» **WHAT THE TASK ASKS**: Could you return each entry below exactly as written, minus any pictures?

Start of SUPPLIED INFORMATION

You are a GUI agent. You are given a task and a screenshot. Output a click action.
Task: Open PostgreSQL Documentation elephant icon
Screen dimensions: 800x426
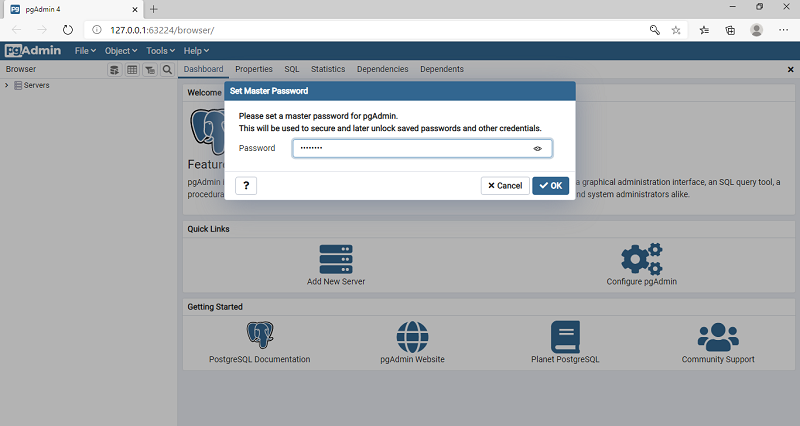pyautogui.click(x=260, y=336)
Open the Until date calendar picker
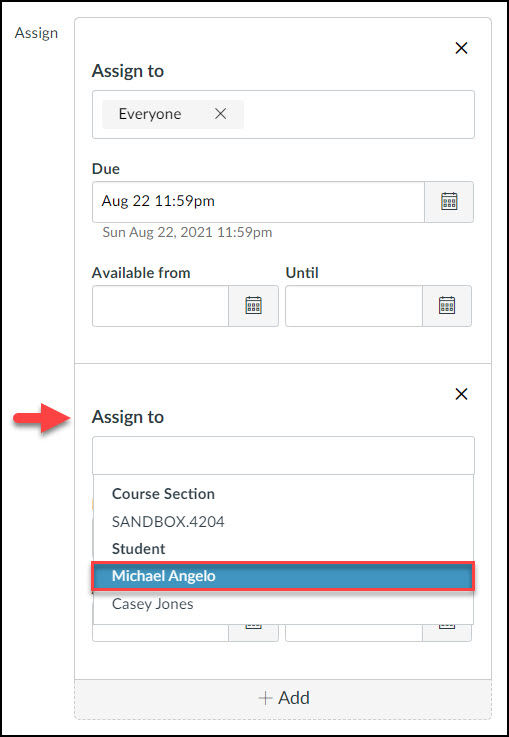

End of SUPPLIED INFORMATION

» **TASK ANSWER**:
You are a GUI agent. You are given a task and a screenshot. Output a click action.
Task: Open PostgreSQL Documentation elephant icon
Screen dimensions: 800x426
pyautogui.click(x=260, y=336)
Open the Until date calendar picker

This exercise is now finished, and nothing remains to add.